As Loucks and Gorman explain, “the Secretary does not justify the rewriting of the statute on the basis of an interpretation of the terms to allow such exclusions, or on supporting Congressional intent.  Rather, the Secretary, embarks on what she has admitted is entirely speculative ‘fact finding.’”  This leaves the authors asking whether “the Secretary’s proposed regulations lawful?”  The authors ask:

–       Must prescription drug manufacturers and manufacturers of Class II and Class III medical devices comply with the law, all the while knowing that the Secretary has excused, by executive fiat, many competitors from having to make similar reports? 

–       Can manufacturers of OTC drugs, Class I medical devices, and any medical supplies choose not to report payments to physicians and teaching hospitals because the Secretary has failed to establish procedures for such reporting? 

–       Will companies who are primarily manufacturers of OTC drugs spin off divisions that manufacture branded products, solely to avoid a reporting requirement that their pure OTC competitors are not saddled with?

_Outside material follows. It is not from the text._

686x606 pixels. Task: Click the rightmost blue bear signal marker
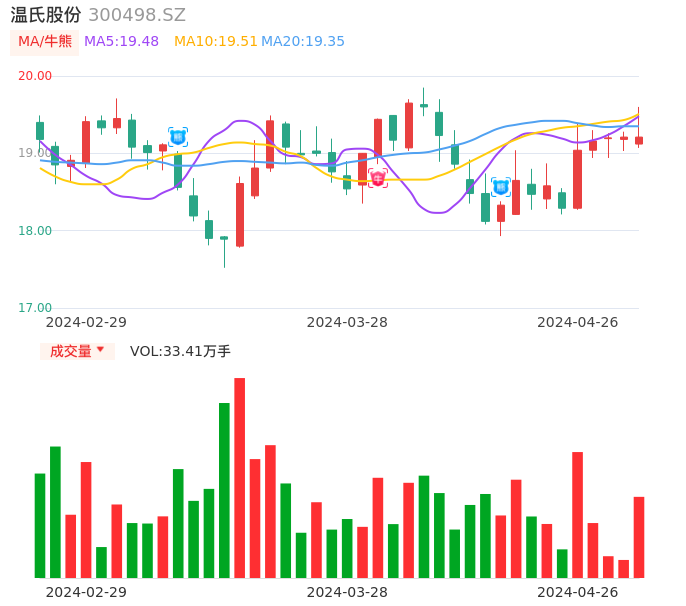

The authors take issue with the Secretary’s assumption that these exempted payments “are less likely to influence patient care.”  Instead, they point out how “Over the past thirty years, there have been hundreds of prosecutions of suppliers of durable medical equipment supplies for providing kickbacks to doctors to influence their prescribing behavior.”  Accordingly, they assert that it is “improper, unfair, and contrary to express Congressional intent for the Secretary to arrogate to herself legislative authority to re-write an Act of Congress, limiting its reach, and thus the cost of its enforcement, to only some of the players in the marketplace.”

Another issue the article raises is the cost of Sunshine.  CMS estimated only 1,150 manufacturers who will be forced to comply, with per manufacturer first year costs of $169,815, dropping to $126,874 every year thereafter. “Based upon her arbitrary limitation of the regulation to just prescription drug manufacturers and the manufacturers of Class II and III medical devices, the Secretary predicts a total cost of regulatory compliance of $224,360,000 in the first year, and of $163,080,000 in each year thereafter.”

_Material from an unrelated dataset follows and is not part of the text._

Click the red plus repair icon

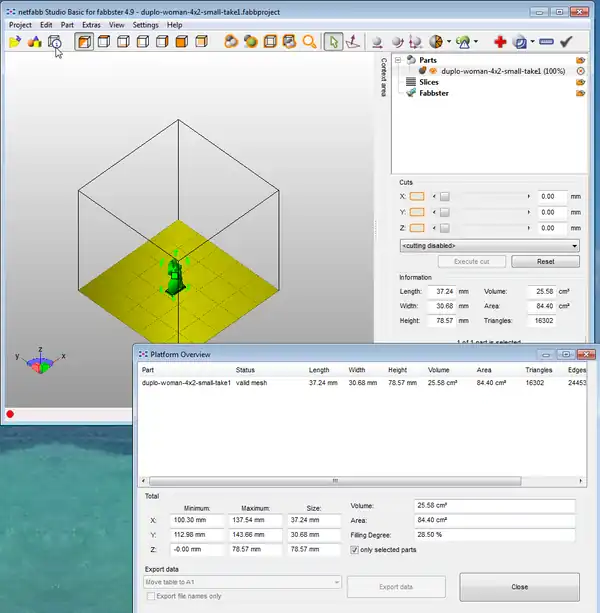pos(500,42)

However, this number does not include the 5,000 or more manufacturers of OTC, class I medical devices, or medical supply manufacturers. The authors wondered whether “the Secretary’s decision was motivated by not wanting to publish in the Federal Register in an election year that compliance with the regulations she was proposing would cost the health care industry well in excess of one billion dollars every year.”

Conclusion

“Regardless of the Secretary’s ultimate intent, the concern remains the same: who is regulating the regulator?  In the current environment, the regulator wields a substantial delegation of power, with substantial deference from the courts and with potentially devastating consequences on commerce, economic competitiveness, and even citizens’ health and safety.